Flexible solid-state supercapacitor based on ternary nanocomposites of reduced graphene oxide and ruthenium oxide nanoparticles bridged by polyaniline nanofibers

The rising demand for wearable electronics has driven research effort tremendously into flexible and compact supercapacitor materials furnished with high energy density, while retaining high-power density, cyclic stability, and durability. In this regard, we, herein, embedded ruthenium oxide nanoparticles (RuO2 NPs) and polyaniline nanofibers (PAni NFs) in the interplanar spaces of reduced graphene oxide (rGO) to prevent their re-stacking to maximize its electric double layer capacitance. It also integrates the pseudo-capacitance of RuO2 and PAni to the ternary nanocomposites (NCs), while the PAni NFs act as interconnecting conducting transmission channel between RuO2 and rGO to regulate charge-transfer kinetics within the system. The resultant ternary NCs display maximum areal capacitance of 1.66 F center dot cm(-2) at a current density of 2 mA center dot cm(-2). A flexible symmetric solid-state device (FSSSD), obtained by assembling the ternary NCs based electrode, attains a specific capacitance of 677 mF center dot cm(-2) with 87 % coulombic efficiency at 2 mA center dot cm(-2) and faster charge transport characteristics (R-ct = 5.5 Omega). The device demonstrates maximum energy density of 60.18 mu W center dot h center dot cm(-2) at a power density of 0.8023 mW center dot cm(-2).

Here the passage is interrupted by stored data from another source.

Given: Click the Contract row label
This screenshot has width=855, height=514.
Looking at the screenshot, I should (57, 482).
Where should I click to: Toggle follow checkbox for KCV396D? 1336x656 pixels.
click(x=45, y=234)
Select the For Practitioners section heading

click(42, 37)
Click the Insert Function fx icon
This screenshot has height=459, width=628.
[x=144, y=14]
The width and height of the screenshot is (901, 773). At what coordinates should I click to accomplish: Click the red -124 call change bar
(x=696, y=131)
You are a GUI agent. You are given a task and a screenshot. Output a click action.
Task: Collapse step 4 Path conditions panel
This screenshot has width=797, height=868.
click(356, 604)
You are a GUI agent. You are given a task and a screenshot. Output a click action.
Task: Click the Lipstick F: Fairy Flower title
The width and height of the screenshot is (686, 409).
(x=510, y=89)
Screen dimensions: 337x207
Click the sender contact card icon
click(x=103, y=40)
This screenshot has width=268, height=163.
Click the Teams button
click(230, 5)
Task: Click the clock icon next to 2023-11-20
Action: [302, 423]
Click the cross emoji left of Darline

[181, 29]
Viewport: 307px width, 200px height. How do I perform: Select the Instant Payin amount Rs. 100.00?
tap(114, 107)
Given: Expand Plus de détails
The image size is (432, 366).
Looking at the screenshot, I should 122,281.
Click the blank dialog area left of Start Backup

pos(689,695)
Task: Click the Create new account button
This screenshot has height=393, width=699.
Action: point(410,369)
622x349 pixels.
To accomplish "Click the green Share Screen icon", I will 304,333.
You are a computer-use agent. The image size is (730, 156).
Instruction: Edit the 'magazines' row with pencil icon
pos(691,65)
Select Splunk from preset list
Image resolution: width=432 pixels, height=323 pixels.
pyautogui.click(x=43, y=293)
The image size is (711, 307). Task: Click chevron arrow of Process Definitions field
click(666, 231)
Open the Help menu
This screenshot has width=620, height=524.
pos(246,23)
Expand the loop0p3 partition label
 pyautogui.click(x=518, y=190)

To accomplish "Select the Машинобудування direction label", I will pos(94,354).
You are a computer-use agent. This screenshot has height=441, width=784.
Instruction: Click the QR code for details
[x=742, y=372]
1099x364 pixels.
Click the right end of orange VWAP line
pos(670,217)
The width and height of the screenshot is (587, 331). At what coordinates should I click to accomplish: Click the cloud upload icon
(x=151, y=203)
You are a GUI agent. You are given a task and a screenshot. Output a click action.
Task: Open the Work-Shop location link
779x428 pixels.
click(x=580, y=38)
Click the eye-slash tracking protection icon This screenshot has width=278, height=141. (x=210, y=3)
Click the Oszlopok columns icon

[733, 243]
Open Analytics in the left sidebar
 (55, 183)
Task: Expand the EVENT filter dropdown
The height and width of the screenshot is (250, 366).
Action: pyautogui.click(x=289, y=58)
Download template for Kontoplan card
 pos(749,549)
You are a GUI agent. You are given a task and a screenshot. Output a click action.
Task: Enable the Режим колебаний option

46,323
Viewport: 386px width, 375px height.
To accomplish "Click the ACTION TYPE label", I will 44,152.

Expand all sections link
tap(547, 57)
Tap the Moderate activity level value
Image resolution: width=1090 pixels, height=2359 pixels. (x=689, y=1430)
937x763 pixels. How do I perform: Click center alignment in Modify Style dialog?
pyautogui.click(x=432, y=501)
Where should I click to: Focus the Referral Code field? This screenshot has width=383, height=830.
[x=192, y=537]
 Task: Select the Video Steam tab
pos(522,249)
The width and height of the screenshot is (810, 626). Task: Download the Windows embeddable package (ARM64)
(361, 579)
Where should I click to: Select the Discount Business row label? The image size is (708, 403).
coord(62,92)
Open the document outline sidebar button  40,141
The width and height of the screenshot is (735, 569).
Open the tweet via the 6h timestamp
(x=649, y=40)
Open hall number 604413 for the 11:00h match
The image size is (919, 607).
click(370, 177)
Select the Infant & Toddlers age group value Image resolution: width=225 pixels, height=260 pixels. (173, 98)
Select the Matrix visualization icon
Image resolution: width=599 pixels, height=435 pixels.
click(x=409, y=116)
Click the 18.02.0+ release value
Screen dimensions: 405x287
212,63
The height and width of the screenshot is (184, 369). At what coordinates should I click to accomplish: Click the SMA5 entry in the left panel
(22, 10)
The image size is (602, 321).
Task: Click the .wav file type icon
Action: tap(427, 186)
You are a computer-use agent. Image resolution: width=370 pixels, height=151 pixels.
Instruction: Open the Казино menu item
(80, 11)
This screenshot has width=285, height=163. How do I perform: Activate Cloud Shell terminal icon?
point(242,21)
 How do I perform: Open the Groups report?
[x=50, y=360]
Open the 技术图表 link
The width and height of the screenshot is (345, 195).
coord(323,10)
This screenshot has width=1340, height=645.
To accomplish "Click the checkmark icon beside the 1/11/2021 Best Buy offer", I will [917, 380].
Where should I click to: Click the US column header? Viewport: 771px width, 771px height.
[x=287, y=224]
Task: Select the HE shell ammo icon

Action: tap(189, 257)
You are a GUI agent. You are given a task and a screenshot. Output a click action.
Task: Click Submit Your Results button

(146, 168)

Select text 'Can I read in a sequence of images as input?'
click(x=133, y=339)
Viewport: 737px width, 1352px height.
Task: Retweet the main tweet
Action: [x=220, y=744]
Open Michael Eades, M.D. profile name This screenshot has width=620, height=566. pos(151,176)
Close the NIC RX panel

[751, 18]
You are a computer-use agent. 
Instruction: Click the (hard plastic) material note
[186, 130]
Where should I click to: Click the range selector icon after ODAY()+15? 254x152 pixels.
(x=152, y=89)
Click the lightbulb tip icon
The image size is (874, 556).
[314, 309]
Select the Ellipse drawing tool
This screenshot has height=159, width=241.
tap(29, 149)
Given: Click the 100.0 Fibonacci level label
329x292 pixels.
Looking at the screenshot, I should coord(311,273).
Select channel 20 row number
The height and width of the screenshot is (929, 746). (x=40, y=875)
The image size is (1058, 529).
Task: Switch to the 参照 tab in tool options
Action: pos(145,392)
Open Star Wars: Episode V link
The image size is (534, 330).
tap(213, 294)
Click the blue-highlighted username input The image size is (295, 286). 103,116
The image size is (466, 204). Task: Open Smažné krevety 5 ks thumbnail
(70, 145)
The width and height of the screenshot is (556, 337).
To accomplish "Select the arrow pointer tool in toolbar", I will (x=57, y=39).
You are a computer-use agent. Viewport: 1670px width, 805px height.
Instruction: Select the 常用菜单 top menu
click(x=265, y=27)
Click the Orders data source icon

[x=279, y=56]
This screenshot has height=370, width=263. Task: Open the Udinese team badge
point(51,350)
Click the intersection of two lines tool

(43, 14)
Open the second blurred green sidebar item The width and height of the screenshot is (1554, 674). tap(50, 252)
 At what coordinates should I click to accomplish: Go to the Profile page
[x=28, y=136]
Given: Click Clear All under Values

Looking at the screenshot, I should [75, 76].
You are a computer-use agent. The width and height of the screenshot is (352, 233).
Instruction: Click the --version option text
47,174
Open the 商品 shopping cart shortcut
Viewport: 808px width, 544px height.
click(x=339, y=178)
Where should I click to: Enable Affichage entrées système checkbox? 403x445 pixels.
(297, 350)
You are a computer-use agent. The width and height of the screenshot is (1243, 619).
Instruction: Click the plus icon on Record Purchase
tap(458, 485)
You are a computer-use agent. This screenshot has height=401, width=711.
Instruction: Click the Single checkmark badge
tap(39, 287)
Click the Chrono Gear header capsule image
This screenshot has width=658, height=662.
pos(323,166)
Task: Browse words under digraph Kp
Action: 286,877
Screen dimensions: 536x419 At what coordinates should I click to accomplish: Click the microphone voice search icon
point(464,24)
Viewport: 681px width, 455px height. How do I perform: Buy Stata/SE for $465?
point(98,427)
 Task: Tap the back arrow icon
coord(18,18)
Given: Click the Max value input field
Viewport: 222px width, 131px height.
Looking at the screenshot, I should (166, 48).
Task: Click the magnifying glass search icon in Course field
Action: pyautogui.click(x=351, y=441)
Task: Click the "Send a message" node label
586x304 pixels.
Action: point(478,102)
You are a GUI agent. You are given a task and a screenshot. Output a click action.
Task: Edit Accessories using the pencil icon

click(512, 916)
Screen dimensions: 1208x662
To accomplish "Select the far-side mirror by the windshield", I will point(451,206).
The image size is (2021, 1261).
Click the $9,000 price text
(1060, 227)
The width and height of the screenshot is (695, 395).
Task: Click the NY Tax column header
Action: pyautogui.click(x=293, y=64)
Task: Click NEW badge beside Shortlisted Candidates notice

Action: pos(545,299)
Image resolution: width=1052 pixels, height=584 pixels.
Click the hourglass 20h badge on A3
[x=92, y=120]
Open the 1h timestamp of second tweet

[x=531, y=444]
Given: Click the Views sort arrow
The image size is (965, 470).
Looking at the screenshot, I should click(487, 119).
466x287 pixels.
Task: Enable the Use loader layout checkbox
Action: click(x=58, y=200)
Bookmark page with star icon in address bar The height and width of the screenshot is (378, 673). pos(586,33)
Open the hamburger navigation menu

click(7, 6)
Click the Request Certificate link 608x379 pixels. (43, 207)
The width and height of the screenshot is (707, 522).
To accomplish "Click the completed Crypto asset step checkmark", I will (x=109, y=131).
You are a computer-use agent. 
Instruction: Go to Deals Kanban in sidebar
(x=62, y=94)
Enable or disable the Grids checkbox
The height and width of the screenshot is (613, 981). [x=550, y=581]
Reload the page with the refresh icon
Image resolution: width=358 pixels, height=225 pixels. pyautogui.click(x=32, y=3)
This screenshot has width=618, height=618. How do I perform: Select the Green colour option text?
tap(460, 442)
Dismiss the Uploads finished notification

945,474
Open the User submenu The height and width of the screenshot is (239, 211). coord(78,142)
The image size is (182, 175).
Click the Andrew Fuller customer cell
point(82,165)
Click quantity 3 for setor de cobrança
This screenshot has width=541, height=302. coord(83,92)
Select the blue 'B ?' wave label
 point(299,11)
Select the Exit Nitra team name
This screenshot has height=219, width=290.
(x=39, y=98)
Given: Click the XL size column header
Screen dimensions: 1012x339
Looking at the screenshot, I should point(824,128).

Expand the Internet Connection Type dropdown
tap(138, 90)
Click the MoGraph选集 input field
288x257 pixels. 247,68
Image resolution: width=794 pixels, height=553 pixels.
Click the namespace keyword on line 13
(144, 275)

The functionality of the device is confirmed by turning on a red LED for up to 180 s with three FSSSDs connected in series.

Automated summary

This study focuses on the development of flexible and compact supercapacitor materials with high energy density and high-power density. By embedding ruthenium oxide nanoparticles and polyaniline nanofibers in reduced graphene oxide, the researchers were able to maximize the electric double layer capacitance and integrate the pseudo-capacitance of the materials within the ternary nanocomposites. The resulting materials exhibited improved charge-transfer kinetics and achieved high capacitance and energy density in a flexible symmetric solid-state device.